But, he continued, I see also that fate has brought you together once more, and knowing of the journey required to reach this place, I can divine that the bond between your two souls must be considerable; for only a truly fated bond is powerful enough to render navigable the waters which separate this island from the shores of Greece. Therefore, by my decree, you are to be married at sunset, and let no mortal power interfere with the successful conclusion of this joyous union, on pain of death!

Elated, I could hardly contain my joy: but, alas! I could not have foreseen in that instance what then was yet to befall us, Antonia and I. For no sooner had the wise and great Pasha given his blessing and assurance to our happy union than did Herr Krespel enter the room, attracted by the happy commotion which was the result of our good fortune.

Upon laying his eyes upon me, Herr Krespel knew at once what had occurred, and he at once became all overcome by emotion: O! woe! he lamented: Dear God, am I to see my daughter claimed by that same evil which took from me my beloved wife?

After a short while, he composed himself, and taking himself to sit upon the bed, where not an hour before I too had regained my strength, and then he explained to us what had driven him to such great extremes of arousal.

Engaged as I was all morning in my workshop, he began, making adjustments here and there to a small viola on which I am working at present, fatigued by the heat of the sun, I set down my work and took myself off for a brief rest.

But I was denied peace: for no sooner had I drifted from the waking world to the world of the dreamers than I was beset by foul visions! I dreamed that my darling daughter Antonia had resumed her career in the opera, but that she had exerted herself too greatly; and there to attend on her at the moment of her weakness was Doctor Miracle himself, who, having twenty years ago been banished from the medical fraternity on account of his nefarious involvement in the death of my late wife, had smuggled himself into the opera-house under false pretences as the driver of a horse and carriage! And who had accompanied him as his passenger, but that man who now I see before me: he who calls himself Antonia's beloved!

Having conducted the beloved to the opera, and having thus doomed Antonia to a grave excitation of passion, Miracle presented himself upon the stage right at the moment of my lovely Antonia's decline, where then, under the cover of his fell doctoring, he executed instead his true design: the harvest of Antonia's very soul!

For it is well known that this Miracle is no Doctor, but instead a sinister agent of the Devil himself, who in his business collects as trophies for his master the many talents which God has given unto the people of Earth; and no more exquisite a prize could be found anywhere on Earth than the voice of my daughter!
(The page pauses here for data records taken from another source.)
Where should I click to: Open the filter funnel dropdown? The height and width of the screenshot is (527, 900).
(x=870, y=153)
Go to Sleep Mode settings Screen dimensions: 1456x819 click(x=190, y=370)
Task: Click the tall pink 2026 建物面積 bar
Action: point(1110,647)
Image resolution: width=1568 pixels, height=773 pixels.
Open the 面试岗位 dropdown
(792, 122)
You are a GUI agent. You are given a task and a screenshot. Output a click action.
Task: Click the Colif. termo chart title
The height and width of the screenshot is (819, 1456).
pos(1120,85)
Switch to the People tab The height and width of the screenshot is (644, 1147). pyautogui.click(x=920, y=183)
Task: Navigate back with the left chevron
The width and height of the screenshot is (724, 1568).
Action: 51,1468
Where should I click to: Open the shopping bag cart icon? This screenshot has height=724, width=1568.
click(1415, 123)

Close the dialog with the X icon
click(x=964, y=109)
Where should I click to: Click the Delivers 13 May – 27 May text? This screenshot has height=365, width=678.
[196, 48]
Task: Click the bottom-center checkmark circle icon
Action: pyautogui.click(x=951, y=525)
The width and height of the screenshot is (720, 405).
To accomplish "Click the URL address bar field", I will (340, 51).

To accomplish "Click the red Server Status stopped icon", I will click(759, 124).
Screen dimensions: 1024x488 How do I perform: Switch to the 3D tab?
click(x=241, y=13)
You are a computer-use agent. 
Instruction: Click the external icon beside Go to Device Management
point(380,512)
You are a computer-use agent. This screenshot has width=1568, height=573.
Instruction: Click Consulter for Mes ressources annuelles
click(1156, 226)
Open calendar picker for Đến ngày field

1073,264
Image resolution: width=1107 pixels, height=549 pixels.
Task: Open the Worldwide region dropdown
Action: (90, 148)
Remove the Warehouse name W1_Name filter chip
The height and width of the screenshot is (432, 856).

And so too is it well known that only when in the rapture of total ecstasy is Miracle able to strike; thus he preys upon those whose souls have only lately achieved completion: which is to say, those who have been so blessed as to have known true love!

Here, the old craftsman collapsed anew in fresh tears; and through great sadness he said: Awaking from this terrible dream, I came at once to Antonia's room, for I knew then that my vision could only bear one interpretation: that my daughter had been reunited with her true love, and thus that she was soon to quit this world for the realm of the spirits!

The Pasha here interjected that this could not be the case, for unless this Doctor Miracle had come in the form of my manservant (which, Niklaus promptly assured the eminent man, was not the case) then we were quite alone in the room, and so long as we stayed on the island, then the marriage between Antonia and I would be quite secured against evil-doing.

No sooner had I opened my mouth to concur with the wise Pasha than we were disturbed in our deliberation; there at the threshold was our man-sailor, who having kept himself quite hidden this whole time had now emerged to survey the scene for himself.

Forgive my intrusion, he began, but having come all this way, I surmised that I could not live with myself if I neglected to seize the opportunity to see the Palace for myself.

And who might you be, Sir, to trespass upon my palace grounds? the Pasha demanded. And I explained that this was my man-sailor, who had conveyed me to this place so that I may be reunited with Antonia.

At this revelation, Herr Krespel began to wail loudly, for he grasped in an instant the implications of what I had disclosed; and surely enough, he looked up from his chaise and declared: Why, that man is no sailor, unless his ocean be the very depths of Hell!

For Herr Krespel was indeed correct, alas! And liberating himself from that dark shroud, which on our voyage he claimed had sheltered him from the winds and the spray of the sea, it was now quite clear: here before us was Doctor Miracle! …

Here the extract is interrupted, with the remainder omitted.